Diego kept his cool. “They couldn’t have children.” I froze, confused by his stark change in topic. “Your mother and father.” He paused, allowing me catch up. “At least those you believed were your parents.” My eyes widened, and I tried to keep my cool. But I didn’t know how. What was he saying? Diego sat down on the seat opposite my father—my dead father. I couldn’t look at the body. Neither could I move. I was rooted to the spot. “He killed her, Adelita. Your father. He killed your mother when she found out what he’d done.”

“The trafficking?” I whispered. “She found out about his business?”

He slowly shook his head. His eyes were cruel and cold. “When she found out you’d been stolen from your birth mother—a woman who had never wanted to let you go.” The pain in my chest was so great I couldn’t breathe. The air seemed too thick to inhale, and my lungs were fighting against it. My hand came to my chest. “You were the resolution to a deal gone wrong.” He shrugged as if my life was nothing. “I don’t know the full story. But I know your biological father owed Quintana a lot of money. Your father—Quintana—was about to ruin him and his organization.” He met my eyes. “You were the solution.
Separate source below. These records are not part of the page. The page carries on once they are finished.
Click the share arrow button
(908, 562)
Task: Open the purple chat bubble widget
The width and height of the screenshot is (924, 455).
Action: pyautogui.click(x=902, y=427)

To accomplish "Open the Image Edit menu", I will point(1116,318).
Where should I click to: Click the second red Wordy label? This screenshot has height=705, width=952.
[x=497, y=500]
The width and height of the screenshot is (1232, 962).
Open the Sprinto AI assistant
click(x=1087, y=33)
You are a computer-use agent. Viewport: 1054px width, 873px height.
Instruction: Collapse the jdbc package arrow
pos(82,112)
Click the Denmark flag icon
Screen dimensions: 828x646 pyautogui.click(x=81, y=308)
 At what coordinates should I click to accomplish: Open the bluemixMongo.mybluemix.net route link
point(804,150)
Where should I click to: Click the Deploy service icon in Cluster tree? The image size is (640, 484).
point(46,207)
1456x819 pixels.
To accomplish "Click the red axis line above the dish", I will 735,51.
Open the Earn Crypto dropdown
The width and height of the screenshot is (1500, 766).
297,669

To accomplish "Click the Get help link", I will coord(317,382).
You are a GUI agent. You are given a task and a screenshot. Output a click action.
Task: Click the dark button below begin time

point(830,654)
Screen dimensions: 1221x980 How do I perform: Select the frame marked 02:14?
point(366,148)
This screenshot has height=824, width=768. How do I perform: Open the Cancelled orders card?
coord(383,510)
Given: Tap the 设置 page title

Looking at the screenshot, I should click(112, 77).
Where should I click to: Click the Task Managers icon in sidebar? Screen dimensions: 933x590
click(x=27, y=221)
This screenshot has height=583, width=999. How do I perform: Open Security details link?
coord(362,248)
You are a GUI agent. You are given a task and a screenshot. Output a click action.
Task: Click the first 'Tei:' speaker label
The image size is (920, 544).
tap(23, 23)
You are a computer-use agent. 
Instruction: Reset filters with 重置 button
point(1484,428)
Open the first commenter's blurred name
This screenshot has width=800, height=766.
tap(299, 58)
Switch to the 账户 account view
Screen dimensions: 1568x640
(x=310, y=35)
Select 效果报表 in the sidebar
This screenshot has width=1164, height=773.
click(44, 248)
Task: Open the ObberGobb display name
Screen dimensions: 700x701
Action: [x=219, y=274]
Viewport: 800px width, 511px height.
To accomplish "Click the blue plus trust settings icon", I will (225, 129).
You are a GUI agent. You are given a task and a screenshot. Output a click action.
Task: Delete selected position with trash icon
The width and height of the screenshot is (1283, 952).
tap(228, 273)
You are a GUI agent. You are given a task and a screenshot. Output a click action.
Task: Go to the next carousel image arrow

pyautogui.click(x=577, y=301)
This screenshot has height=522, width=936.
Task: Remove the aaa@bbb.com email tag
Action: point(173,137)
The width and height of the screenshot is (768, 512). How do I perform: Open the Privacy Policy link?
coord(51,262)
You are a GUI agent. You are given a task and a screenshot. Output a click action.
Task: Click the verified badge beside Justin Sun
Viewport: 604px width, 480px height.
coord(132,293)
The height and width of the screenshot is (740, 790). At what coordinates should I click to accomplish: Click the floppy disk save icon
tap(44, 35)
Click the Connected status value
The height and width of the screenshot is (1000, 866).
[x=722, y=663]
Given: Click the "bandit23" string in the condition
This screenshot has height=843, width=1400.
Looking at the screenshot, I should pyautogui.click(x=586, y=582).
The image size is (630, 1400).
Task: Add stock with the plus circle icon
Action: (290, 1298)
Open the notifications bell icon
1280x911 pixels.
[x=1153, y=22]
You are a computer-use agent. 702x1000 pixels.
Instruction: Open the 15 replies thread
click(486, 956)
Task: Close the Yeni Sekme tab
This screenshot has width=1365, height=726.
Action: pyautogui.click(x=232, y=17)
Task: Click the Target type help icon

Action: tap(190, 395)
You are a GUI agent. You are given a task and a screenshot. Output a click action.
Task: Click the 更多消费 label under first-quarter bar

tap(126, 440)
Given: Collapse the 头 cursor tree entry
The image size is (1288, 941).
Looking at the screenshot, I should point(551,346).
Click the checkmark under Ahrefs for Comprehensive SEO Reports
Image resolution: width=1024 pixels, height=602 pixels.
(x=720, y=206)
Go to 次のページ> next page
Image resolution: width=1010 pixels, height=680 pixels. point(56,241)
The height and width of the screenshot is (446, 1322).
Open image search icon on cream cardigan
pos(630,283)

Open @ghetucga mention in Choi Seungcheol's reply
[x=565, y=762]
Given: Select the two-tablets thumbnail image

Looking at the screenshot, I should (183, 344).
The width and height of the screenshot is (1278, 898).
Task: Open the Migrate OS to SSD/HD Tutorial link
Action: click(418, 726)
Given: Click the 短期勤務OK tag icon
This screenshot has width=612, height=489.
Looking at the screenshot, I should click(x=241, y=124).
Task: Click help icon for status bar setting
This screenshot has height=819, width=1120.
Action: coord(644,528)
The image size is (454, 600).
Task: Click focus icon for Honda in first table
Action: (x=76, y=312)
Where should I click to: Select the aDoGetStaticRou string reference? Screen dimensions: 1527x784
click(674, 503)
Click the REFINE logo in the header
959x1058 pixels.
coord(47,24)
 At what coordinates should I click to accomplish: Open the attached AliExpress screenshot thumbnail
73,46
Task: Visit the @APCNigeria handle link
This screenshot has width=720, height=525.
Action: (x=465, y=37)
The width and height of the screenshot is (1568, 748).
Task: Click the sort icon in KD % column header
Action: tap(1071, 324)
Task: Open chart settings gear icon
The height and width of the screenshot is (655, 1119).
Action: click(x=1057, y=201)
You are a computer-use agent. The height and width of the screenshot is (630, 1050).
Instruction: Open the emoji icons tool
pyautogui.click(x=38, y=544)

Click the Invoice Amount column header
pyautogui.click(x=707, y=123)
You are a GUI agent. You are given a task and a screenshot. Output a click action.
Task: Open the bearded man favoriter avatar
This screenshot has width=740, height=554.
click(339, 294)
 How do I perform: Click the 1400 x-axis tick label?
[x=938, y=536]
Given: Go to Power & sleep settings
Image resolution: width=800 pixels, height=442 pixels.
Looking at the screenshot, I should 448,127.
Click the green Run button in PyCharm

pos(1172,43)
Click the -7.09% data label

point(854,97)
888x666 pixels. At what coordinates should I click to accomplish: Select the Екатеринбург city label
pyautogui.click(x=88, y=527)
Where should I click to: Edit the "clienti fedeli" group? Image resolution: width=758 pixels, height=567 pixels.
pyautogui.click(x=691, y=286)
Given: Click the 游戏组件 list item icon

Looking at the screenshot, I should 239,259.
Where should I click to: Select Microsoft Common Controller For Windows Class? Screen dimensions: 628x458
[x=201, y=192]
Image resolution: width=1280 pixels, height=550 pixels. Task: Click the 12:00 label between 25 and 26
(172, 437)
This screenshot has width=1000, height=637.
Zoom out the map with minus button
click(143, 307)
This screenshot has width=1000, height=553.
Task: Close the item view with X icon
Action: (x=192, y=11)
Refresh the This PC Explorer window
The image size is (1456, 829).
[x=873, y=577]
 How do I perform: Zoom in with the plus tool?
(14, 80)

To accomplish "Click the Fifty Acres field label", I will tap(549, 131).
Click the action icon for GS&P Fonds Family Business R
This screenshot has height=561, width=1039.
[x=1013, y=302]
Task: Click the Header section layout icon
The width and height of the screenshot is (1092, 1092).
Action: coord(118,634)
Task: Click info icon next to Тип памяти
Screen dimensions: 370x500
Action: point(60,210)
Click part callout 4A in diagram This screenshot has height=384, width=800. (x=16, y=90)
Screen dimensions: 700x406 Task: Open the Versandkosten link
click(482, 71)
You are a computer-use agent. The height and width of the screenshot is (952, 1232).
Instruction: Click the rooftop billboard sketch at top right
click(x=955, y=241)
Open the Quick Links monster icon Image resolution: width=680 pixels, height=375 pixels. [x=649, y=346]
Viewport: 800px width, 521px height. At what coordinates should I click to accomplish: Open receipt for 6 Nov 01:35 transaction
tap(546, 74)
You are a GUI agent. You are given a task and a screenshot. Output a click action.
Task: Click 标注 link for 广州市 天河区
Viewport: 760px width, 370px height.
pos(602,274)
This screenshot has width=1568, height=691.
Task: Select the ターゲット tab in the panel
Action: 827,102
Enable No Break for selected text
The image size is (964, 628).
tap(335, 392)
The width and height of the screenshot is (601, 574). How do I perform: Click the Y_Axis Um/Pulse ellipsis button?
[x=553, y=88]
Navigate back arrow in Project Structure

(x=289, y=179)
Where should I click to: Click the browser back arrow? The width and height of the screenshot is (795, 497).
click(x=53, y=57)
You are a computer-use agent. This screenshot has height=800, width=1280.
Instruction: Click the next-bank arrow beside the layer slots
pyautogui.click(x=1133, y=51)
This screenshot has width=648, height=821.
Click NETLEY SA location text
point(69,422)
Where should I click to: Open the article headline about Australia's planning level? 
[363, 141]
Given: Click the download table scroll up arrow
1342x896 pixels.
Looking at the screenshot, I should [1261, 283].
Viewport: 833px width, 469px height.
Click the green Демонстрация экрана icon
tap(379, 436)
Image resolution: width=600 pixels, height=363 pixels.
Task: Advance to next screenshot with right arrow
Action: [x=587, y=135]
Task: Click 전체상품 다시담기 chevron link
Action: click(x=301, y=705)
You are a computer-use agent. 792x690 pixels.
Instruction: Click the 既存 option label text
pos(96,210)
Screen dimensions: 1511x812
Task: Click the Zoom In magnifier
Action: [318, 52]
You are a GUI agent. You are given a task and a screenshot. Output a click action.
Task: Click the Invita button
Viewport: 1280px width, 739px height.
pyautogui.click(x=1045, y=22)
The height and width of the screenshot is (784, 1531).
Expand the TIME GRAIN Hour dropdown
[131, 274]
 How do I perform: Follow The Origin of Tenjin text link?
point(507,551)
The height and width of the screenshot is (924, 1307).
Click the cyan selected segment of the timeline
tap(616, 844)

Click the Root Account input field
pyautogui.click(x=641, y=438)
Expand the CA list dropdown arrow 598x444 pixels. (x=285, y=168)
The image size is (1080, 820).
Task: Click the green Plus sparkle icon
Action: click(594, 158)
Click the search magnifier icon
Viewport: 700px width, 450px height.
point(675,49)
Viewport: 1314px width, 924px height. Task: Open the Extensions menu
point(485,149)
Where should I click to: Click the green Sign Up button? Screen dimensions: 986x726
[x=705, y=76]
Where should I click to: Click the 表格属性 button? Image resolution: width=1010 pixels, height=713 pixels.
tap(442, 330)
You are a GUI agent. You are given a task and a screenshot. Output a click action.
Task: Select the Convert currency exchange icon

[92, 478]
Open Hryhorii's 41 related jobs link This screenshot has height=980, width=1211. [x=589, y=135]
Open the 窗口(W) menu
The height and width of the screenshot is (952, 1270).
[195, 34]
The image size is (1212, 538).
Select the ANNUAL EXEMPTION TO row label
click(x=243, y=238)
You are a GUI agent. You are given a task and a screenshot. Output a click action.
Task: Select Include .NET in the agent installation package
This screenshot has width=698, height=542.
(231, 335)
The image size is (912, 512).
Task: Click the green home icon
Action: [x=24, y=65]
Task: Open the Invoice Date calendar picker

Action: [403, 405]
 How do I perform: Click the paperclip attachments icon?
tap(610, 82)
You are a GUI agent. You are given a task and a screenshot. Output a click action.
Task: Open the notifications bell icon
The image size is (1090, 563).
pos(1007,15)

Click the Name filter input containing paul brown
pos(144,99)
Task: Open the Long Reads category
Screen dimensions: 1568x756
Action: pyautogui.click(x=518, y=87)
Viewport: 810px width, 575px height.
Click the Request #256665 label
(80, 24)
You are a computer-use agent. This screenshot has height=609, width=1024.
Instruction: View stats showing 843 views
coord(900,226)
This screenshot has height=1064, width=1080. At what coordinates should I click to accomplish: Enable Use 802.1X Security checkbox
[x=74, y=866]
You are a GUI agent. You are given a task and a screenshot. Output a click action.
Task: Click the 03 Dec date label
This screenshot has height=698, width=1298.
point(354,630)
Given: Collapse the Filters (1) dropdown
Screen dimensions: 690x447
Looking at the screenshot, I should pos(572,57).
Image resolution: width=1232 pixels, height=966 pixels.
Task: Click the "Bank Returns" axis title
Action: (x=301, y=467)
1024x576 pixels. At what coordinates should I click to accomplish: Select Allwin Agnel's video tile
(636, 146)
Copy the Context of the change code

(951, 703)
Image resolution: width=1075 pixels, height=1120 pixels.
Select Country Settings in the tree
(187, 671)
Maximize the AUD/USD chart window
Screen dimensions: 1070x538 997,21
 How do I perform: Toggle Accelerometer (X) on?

You for the organization to survive.”

“I don’t believe you,” I replied, but my gut told me he was telling the truth.

“Your mother—Quintana’s wife—discovered where you came from. And she couldn’t live with it. She wanted to return you to the woman you were ripped from. Stolen from. But, by then, Quintana had become too attached. So he killed her.”

“No . . .” I said, but everything started to make sense. The lack of pictures. The fact he wouldn’t talk of my mother. “But Carmen,” I said. “Carmen told me I looked like her.”

Diego laughed and shook his head. “You’re so naïve, Adelita.” My stomach fell. “Everyone who worked for your father was paid to say whatever he wanted them to say. To ignore whatever he wanted them to ignore.” Diego got to his feet and came toward me. He picked up a piece of my dark hair and ran it through his fingers. “You were the first child he trafficked.” He dropped my hair. “Adelita, you inspired the business that followed.” He flicked his wrist in dismissal. “It’s simply import and export. Of what was never an issue. You proved selling humans would be lucrative. Women and children, at least.” Diego’s hand lay on my cheek, softly, as gentle as a lover’s touch. “This empire . . . all the money . . . it would not have happened if not for you.”